Shortly after Valerie Martins, D07, DG10, moved to Lynnfield, Massachusetts, in 2016, she was surprised to discover that the utility supplying water to most of the town had stopped adding fluoride to its system.
A handful of residents had succeeded in putting an anti-fluoride measure up for a vote at the water district’s annual meeting, an event that usually passes relatively unnoticed by the 2,600 households and businesses served by the Lynnfield Center Water District. But once the under-the-radar decision caught the attention of some local parents, they spearheaded a drive to bring the issue back for another vote.
Despite seven decades as a proven public health measure—one of the 10 most successful of the 20th century, according to the Centers for Disease Control and Prevention—community water fluoridation to prevent tooth decay continues to encounter opposition. Just this past March, for example, the Environmental Protection Agency rejected a petition from anti-fluoride activists that sought to halt the addition of fluoride to water supplies nationwide. On the side of fluoridation: the dental profession, an acknowledged body of scientific literature and the endorsements of more than 100 national and international health organizations. On the side of anti-fluoridation: inaccurate information all over the internet. A 2014 report from the Journal of the Massachusetts Dental Society found that anti-fluoride websites were visited up to 60 times more frequently than pro-fluoride sites.
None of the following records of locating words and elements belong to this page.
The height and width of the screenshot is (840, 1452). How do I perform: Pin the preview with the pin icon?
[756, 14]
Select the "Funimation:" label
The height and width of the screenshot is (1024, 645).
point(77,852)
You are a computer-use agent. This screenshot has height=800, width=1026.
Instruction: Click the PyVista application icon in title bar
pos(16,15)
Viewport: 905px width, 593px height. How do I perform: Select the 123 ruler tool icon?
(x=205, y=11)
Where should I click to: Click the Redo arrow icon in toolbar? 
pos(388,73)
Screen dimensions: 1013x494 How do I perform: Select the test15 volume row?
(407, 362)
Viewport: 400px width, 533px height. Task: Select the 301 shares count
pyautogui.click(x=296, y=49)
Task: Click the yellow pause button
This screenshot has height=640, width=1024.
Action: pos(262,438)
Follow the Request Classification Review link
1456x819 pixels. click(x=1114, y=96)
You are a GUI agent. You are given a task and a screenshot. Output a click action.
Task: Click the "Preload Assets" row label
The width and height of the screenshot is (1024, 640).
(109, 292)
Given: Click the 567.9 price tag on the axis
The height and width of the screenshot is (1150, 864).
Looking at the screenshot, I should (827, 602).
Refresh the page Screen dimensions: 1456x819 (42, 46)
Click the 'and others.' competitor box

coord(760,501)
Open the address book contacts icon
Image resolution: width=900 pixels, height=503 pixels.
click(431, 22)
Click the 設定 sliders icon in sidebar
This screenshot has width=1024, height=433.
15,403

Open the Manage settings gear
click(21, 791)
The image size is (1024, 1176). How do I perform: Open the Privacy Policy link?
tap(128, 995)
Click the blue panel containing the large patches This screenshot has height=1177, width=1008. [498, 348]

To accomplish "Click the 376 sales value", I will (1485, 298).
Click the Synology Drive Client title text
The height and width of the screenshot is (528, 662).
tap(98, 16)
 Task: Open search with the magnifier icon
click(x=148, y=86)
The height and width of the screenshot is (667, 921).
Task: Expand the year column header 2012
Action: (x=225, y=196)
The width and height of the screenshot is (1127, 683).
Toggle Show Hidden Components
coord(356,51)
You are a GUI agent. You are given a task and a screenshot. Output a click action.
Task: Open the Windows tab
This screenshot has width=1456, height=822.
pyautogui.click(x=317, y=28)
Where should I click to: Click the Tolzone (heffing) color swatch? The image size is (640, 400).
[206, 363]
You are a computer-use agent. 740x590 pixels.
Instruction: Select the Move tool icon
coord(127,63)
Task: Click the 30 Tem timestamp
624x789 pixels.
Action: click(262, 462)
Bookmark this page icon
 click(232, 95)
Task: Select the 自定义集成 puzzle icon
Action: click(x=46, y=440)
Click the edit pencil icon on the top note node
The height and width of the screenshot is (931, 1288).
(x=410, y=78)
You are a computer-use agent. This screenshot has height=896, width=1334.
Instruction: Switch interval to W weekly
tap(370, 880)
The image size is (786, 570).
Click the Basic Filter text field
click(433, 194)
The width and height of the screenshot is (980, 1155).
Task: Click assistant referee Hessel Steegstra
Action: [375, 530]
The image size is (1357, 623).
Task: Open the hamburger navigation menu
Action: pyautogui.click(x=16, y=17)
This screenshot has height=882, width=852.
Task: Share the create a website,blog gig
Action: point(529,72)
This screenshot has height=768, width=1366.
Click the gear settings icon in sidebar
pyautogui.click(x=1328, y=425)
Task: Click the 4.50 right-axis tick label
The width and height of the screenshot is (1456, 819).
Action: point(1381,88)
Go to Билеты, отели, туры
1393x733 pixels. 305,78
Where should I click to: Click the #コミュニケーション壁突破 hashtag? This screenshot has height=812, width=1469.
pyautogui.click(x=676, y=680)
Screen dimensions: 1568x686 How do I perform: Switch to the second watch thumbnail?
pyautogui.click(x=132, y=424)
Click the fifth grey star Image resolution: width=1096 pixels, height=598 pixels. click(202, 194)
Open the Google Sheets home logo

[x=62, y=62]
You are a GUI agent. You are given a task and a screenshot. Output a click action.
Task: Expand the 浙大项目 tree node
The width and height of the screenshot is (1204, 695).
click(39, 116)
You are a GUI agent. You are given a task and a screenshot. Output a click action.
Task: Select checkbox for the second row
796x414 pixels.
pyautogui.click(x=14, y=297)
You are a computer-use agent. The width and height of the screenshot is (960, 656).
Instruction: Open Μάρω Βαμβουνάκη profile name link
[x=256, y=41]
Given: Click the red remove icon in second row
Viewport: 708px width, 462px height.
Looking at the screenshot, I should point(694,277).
Social media is flooded with alleged health risks, ranging from mottling of the teeth to birth defects and cancer. While some object to government intervention on principle, others go so far as to claim the government is using fluoride to somehow subdue the population.
“Fighting these people is like playing whack-a-mole. When one specious argument falls away, another pops up,” said Joseph Kenneally, D81. Early in his career, Kenneally helped bring fluoridated water to Biddeford, Maine, where he practices. Last fall, when seven towns in south coast Maine put an anti-fluoridation measure on the ballot, he campaigned against it—and watched in bitter disappointment as six of the seven towns voted “no” on fluoride.
Kathryn Dolan, assistant professor of public health at the School of Dental Medicine, has noticed anti-fluoride sentiment growing in tandem with the anti-vaccine movement. “I don’t think the parents of today know what decay looked like in the ’60s and ’70s,” Dolan said. “I was a hygienist. You would see 6-year-olds with no molars—the teeth had barely come in, and they had to come out.”
Dolan introduces first-year students to the fluoride controversy in her oral health promotion class, assigning them the roles of “pro” and “anti” in a town-hall style debate. Alec Eidelman, D18, a dual degree candidate in the DMD/MPH program, was inspired by what he learned and joined the nonprofit Better Oral Health for Massachusetts Coalition (BOHMAC). He campaigned to retain fluoridation in the towns of Rockport and Gloucester when the issue came up in 2015. (Both towns voted to keep fluoride.)
In Lynnfield, Valerie Martins and other pro-fluoride advocates relied on grass-roots education tactics, along with the idea of promoting a more transparent voting process, as they brought the issue back before the water district. “The debate was respectful and there was no animosity,” Martins said. “We just wanted to let the public decide.” In the end, the facts spoke for themselves: Next year, fluoride will once again flow through the taps in Lynnfield.